Yes, but what was not blatant was that the housing bubble popping would kill
Lehman Brothers, cause runs on banks and almost bring down the whole world
economy.

Taleb's point is that you can't go around behaving like any system is, to
borrow a phrase "too big to fail" - or rather too cleverly thought
out/regulated to fail. To some extent this is simple engineering. I can test
the resilience of my cluster to network failure by pulling out an ethernet
cable and see what happens - maybe there's a small hiccup while systems fall
back onto local resources, maybe nothing fails over properly and I am hosed
for 12 hours.

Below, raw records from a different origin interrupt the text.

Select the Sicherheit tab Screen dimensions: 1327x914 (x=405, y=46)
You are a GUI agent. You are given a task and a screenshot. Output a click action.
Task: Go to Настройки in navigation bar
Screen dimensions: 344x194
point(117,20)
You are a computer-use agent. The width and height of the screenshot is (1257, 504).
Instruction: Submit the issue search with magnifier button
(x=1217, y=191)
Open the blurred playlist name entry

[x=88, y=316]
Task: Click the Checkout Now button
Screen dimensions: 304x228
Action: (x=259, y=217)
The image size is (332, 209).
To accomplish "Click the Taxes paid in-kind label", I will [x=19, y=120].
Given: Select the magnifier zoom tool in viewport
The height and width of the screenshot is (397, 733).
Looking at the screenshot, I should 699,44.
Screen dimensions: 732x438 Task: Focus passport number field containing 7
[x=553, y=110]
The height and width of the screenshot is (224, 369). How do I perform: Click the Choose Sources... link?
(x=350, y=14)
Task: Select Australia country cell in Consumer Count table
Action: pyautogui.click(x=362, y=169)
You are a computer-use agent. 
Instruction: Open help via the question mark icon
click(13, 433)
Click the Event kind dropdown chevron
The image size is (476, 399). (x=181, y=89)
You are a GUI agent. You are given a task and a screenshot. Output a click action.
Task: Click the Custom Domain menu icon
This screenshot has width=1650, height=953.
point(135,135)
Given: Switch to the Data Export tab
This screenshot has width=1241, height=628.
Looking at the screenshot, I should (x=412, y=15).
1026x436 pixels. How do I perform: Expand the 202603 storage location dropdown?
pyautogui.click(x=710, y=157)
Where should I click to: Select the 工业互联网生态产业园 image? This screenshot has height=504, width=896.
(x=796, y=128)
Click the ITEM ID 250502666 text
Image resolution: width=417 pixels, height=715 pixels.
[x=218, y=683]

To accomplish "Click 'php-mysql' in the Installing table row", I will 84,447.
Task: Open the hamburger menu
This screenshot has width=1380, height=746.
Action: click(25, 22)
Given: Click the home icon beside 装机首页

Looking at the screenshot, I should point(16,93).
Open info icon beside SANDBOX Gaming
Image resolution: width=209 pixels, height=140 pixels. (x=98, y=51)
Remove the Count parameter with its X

As I understand Taleb, his argument is that the economic powers
(bankers, traders, politicans) spend too much time trying to figure out how to
prevent network failure, rather than making sure that when the network does go
out, it doesn't take your whole mission down with it. Because, no matter how
well you think you have engineered the system, the chance of your network
going out somehow, sometime is non-zero.

I do agree with the posters that Taleb overstates the cleverness of his own
insight; but unfortunately, in his field, it seems that people really were too
dumb/greedy to grasp this. Irrespective of what you think of his
interpretation of events or the validity of his suggestions (and I too
question them), I think as systems engineers we can appreciate the risk of
designing political and economic systems under the assumption that they can't
fail.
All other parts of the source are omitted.